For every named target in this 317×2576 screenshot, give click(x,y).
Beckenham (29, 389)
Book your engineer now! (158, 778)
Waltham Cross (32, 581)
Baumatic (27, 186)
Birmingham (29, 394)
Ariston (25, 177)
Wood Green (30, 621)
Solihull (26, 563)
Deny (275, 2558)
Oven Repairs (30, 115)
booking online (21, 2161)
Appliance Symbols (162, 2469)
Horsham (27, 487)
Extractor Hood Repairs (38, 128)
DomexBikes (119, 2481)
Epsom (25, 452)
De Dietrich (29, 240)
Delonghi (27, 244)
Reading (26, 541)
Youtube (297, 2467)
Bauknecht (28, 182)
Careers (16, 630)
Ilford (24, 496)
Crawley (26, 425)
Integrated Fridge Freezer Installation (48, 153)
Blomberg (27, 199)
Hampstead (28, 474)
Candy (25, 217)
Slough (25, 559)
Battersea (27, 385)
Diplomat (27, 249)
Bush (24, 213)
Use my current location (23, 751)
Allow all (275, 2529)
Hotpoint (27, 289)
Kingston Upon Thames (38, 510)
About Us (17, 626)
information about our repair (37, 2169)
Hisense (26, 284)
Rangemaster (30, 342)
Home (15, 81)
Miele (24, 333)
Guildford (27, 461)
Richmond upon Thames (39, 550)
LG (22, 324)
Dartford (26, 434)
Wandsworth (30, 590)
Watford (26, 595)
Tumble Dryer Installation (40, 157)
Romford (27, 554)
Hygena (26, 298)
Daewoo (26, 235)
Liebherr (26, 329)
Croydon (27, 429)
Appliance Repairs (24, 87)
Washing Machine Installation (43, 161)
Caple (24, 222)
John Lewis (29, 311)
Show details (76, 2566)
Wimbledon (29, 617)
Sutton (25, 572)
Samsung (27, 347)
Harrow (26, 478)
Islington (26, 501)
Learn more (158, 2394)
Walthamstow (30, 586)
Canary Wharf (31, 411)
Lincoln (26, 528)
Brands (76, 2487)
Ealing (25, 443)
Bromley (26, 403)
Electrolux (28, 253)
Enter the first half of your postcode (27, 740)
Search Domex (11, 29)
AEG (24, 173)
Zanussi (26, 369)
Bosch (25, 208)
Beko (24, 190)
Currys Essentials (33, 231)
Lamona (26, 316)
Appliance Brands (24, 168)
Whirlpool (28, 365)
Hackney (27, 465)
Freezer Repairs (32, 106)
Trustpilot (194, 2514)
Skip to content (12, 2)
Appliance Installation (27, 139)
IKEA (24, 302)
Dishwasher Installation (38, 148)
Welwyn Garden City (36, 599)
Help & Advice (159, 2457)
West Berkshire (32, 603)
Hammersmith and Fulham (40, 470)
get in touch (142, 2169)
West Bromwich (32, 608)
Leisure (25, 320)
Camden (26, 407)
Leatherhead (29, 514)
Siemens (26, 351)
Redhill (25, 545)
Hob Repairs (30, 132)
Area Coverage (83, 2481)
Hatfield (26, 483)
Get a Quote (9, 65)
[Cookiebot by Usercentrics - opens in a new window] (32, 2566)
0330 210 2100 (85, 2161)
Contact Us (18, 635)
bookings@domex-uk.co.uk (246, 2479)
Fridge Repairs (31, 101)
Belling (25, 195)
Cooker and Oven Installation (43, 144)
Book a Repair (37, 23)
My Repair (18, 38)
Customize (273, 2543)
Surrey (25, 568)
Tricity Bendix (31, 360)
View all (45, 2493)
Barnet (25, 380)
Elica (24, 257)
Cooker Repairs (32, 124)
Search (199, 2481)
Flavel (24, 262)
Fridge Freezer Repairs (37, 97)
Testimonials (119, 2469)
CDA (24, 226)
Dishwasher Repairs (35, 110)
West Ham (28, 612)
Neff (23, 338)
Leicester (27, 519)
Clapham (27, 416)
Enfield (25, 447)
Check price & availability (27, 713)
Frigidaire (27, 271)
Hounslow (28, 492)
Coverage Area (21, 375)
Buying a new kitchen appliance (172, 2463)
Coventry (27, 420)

-- -- --

--- WHAT YOU ARE ASKED TO DO ---
Return the records in full, exactly as they read.

--- EXERCISE OUTPUT ---
For every named target in this 317×2576 screenshot, give click(x,y).
Beckenham (29, 389)
Book your engineer now! (158, 778)
Waltham Cross (32, 581)
Baumatic (27, 186)
Birmingham (29, 394)
Ariston (25, 177)
Wood Green (30, 621)
Solihull (26, 563)
Deny (275, 2558)
Oven Repairs (30, 115)
booking online (21, 2161)
Appliance Symbols (162, 2469)
Horsham (27, 487)
Extractor Hood Repairs (38, 128)
DomexBikes (119, 2481)
Epsom (25, 452)
De Dietrich (29, 240)
Delonghi (27, 244)
Reading (26, 541)
Youtube (297, 2467)
Bauknecht (28, 182)
Careers (16, 630)
Ilford (24, 496)
Crawley (26, 425)
Integrated Fridge Freezer Installation (48, 153)
Blomberg (27, 199)
Hampstead (28, 474)
Candy (25, 217)
Slough (25, 559)
Battersea (27, 385)
Diplomat (27, 249)
Bush (24, 213)
Use my current location (23, 751)
Allow all (275, 2529)
Hotpoint (27, 289)
Kingston Upon Thames (38, 510)
About Us (17, 626)
information about our repair (37, 2169)
Hisense (26, 284)
Rangemaster (30, 342)
Home (15, 81)
Miele (24, 333)
Guildford (27, 461)
Richmond upon Thames (39, 550)
LG (22, 324)
Dartford (26, 434)
Wandsworth (30, 590)
Watford (26, 595)
Tumble Dryer Installation (40, 157)
Romford (27, 554)
Hygena (26, 298)
Daewoo (26, 235)
Liebherr (26, 329)
Croydon (27, 429)
Appliance Repairs (24, 87)
Washing Machine Installation (43, 161)
Caple (24, 222)
John Lewis (29, 311)
Show details (76, 2566)
Wimbledon (29, 617)
Sutton (25, 572)
Samsung (27, 347)
Harrow (26, 478)
Islington (26, 501)
Learn more (158, 2394)
Walthamstow (30, 586)
Canary Wharf (31, 411)
Lincoln (26, 528)
Brands (76, 2487)
Ealing (25, 443)
Bromley (26, 403)
Electrolux (28, 253)
Enter the first half of your postcode (27, 740)
Search Domex (11, 29)
AEG (24, 173)
Zanussi (26, 369)
Bosch (25, 208)
Beko (24, 190)
Currys Essentials (33, 231)
Lamona (26, 316)
Appliance Brands (24, 168)
Whirlpool (28, 365)
Hackney (27, 465)
Freezer Repairs (32, 106)
Trustpilot (194, 2514)
Skip to content (12, 2)
Appliance Installation (27, 139)
IKEA (24, 302)
Dishwasher Installation (38, 148)
Welwyn Garden City (36, 599)
Help & Advice (159, 2457)
West Berkshire (32, 603)
Hammersmith and Fulham (40, 470)
get in touch (142, 2169)
West Bromwich (32, 608)
Leisure (25, 320)
Camden (26, 407)
Leatherhead (29, 514)
Siemens (26, 351)
Redhill (25, 545)
Hob Repairs (30, 132)
Area Coverage (83, 2481)
Hatfield (26, 483)
Get a Quote (9, 65)
[Cookiebot by Usercentrics - opens in a new window] (32, 2566)
0330 210 2100 (85, 2161)
Contact Us (18, 635)
bookings@domex-uk.co.uk (246, 2479)
Fridge Repairs (31, 101)
Belling (25, 195)
Cooker and Oven Installation (43, 144)
Book a Repair (37, 23)
My Repair (18, 38)
Customize (273, 2543)
Surrey (25, 568)
Tricity Bendix (31, 360)
View all (45, 2493)
Barnet (25, 380)
Elica (24, 257)
Cooker Repairs (32, 124)
Search (199, 2481)
Flavel (24, 262)
Fridge Freezer Repairs (37, 97)
Testimonials (119, 2469)
CDA (24, 226)
Dishwasher Repairs (35, 110)
West Ham (28, 612)
Neff (23, 338)
Leicester (27, 519)
Clapham (27, 416)
Enfield (25, 447)
Check price & availability (27, 713)
Frigidaire (27, 271)
Hounslow (28, 492)
Coverage Area (21, 375)
Buying a new kitchen appliance (172, 2463)
Coventry (27, 420)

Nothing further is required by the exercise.